The city’s finance department fined property owners $27.1 million for not complying with income and expense form reporting requirements, The Post has learned.

While the letters were mailed in early March, many owners are just realizing that the fines have been tacked onto their tax bills.

According to the finance department, 78,988 properties were required to file 2010 numbers in September 2011, but 7,095 did not do so.

The $27.1 million in fines for these owners represent 0.75 percent of the assessed value for first-time non-filers, and 1.5 percent for repeat offenders. Current law allows for greater fines.

The real property and income expense statements (RPIEs) have been part of the city’s assessment strategy since they were implemented by city law in 1986. Most income-producing properties with a final assessed value of over $40,000 are required to file on a yearly basis by Sept. 1, although the finance department would rather have the deadline be in June.

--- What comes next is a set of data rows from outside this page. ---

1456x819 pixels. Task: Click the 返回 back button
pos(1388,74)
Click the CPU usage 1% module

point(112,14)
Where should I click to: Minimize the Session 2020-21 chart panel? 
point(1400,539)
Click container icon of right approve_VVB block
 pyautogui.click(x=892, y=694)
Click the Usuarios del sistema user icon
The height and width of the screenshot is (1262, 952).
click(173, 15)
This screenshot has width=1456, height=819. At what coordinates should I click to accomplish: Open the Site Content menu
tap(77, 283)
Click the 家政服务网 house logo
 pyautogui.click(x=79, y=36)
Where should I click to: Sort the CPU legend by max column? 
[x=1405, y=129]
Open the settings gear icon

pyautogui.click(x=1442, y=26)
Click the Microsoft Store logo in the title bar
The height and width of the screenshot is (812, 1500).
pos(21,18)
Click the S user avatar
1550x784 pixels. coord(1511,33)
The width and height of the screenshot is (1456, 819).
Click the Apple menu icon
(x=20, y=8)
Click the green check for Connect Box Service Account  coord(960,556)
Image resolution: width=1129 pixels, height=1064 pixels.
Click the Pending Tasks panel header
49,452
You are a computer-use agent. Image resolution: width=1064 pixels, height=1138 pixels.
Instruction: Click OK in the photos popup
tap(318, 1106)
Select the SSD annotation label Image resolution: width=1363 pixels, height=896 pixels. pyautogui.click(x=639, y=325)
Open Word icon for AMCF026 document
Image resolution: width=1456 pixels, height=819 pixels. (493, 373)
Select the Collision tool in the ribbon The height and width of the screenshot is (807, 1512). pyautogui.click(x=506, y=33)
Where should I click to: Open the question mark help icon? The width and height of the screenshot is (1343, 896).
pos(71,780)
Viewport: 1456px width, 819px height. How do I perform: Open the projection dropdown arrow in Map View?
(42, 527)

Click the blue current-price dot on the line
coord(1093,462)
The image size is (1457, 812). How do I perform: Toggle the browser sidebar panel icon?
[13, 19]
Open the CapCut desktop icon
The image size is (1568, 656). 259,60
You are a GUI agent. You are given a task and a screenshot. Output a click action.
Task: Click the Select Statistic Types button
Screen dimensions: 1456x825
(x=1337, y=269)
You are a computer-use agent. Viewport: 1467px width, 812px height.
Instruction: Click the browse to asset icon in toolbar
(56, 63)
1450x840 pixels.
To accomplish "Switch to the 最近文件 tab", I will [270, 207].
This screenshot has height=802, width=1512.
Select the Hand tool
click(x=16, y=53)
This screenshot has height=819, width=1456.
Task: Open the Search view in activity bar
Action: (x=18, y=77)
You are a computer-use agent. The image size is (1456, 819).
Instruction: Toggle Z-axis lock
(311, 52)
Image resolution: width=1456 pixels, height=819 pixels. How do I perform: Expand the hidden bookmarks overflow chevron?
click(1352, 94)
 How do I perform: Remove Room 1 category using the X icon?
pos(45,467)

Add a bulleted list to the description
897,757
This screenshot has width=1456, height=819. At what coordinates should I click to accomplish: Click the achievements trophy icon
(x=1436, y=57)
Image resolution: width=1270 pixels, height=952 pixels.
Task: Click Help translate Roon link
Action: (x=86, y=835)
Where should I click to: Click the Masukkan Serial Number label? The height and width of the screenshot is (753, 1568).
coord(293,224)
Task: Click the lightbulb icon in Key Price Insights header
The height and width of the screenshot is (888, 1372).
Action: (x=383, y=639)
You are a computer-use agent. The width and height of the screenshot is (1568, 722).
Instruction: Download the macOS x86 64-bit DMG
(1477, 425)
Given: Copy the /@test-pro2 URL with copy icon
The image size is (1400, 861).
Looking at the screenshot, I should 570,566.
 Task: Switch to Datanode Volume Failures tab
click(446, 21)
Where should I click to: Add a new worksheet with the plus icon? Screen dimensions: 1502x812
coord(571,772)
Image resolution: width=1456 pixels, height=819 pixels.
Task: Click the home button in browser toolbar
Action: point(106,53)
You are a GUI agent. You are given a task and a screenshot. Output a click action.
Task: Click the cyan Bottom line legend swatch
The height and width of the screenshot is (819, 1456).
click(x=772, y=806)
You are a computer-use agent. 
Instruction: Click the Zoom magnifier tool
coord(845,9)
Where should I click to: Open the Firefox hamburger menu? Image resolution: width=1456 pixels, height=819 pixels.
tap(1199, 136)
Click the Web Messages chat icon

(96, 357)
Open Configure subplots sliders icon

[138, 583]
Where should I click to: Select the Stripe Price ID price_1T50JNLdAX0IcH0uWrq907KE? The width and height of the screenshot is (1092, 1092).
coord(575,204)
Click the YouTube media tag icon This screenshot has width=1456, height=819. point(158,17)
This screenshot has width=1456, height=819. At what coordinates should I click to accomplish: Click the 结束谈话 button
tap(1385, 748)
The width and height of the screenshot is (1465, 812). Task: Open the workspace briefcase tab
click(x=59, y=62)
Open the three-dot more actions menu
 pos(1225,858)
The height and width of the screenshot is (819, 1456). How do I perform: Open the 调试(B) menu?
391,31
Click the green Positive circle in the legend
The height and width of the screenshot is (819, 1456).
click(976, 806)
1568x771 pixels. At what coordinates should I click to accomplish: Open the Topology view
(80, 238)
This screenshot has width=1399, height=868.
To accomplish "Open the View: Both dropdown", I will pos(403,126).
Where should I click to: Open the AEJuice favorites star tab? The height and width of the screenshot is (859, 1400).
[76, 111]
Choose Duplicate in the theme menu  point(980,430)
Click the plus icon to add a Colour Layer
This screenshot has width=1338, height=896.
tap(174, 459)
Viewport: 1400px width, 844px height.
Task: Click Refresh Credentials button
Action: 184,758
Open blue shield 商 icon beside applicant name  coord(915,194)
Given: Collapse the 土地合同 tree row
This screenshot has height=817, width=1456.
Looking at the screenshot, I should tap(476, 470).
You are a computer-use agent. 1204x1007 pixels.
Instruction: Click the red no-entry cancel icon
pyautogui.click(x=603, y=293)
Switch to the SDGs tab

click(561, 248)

While there are permitted exclusions — including buildings with 10 or fewer residential apartments or six or fewer apartments and one store — these owners must still file a form and check a box stating why they don’t have to file.

The new figures show that fining the non-filers for the first time in nearly two decades is also leading to more compliance. Of the 79,974 properties required to file a 2009 RPIE, 26,378 did not do so — a 67 percent rate of compliance.

For 2012, when the finance department warned that fines would be imposed on 80,370 properties, compliance leaped to 89 percent. The 8,465 non-filers were fined $3.2 million based on an even smaller percentage of their assessed value.

The penalties were kept relatively low as this is the first year they were imposed, said a finance spokesman.

The number of non-filers for September 2012 has not been tallied and no fines have been imposed on the properties identified in a list dated Feb. 7, 2013. Fines may be imposed later.

The majority of the buildings on the lists have low assessed values — generally less than $1 million — but several large value properties popped up.

The Palace Hotel was purchased in the middle of the reporting year and an executive with the ownership was unaware of the form or requirement.

A large office building net leased by Credit Suisse also missed the filing this year as it fell through the cracks, sources said. Neither building appeared on last year’s list.